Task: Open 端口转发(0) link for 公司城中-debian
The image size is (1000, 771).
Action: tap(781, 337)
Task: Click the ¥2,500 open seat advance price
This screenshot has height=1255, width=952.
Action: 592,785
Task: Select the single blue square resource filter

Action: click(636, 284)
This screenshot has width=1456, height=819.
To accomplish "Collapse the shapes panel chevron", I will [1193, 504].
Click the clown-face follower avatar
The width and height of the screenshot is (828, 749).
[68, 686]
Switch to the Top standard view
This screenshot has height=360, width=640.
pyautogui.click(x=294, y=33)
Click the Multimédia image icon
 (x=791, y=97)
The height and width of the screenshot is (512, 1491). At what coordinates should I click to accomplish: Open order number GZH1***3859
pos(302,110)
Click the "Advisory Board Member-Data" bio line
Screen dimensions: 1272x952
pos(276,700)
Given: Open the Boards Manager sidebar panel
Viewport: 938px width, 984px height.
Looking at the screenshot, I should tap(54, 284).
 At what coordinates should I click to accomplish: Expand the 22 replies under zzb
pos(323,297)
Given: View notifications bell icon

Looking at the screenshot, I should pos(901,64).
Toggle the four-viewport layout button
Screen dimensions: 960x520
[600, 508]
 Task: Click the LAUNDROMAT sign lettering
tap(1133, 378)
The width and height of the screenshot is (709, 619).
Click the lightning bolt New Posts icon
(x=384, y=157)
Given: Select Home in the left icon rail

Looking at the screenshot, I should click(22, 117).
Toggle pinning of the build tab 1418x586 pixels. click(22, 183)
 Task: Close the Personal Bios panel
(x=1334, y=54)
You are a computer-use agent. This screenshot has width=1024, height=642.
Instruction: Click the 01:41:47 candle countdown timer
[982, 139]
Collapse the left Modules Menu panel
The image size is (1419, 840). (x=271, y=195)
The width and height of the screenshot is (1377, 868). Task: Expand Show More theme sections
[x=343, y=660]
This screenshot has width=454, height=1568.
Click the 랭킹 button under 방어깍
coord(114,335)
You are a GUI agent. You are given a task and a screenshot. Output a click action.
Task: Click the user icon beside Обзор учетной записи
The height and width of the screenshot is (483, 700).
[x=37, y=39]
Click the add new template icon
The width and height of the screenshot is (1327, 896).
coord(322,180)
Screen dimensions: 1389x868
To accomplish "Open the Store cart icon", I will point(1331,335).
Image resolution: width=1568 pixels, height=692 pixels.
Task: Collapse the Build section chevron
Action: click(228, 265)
============================================================
## Requirements
Reproduce the items above verbatim, from the line containing "Task: Select the" through the line containing "pos(276,700)", including both of those lines.

## Written reply
Task: Select the single blue square resource filter

Action: click(636, 284)
This screenshot has width=1456, height=819.
To accomplish "Collapse the shapes panel chevron", I will [1193, 504].
Click the clown-face follower avatar
The width and height of the screenshot is (828, 749).
[68, 686]
Switch to the Top standard view
This screenshot has height=360, width=640.
pyautogui.click(x=294, y=33)
Click the Multimédia image icon
 (x=791, y=97)
The height and width of the screenshot is (512, 1491). At what coordinates should I click to accomplish: Open order number GZH1***3859
pos(302,110)
Click the "Advisory Board Member-Data" bio line
Screen dimensions: 1272x952
pos(276,700)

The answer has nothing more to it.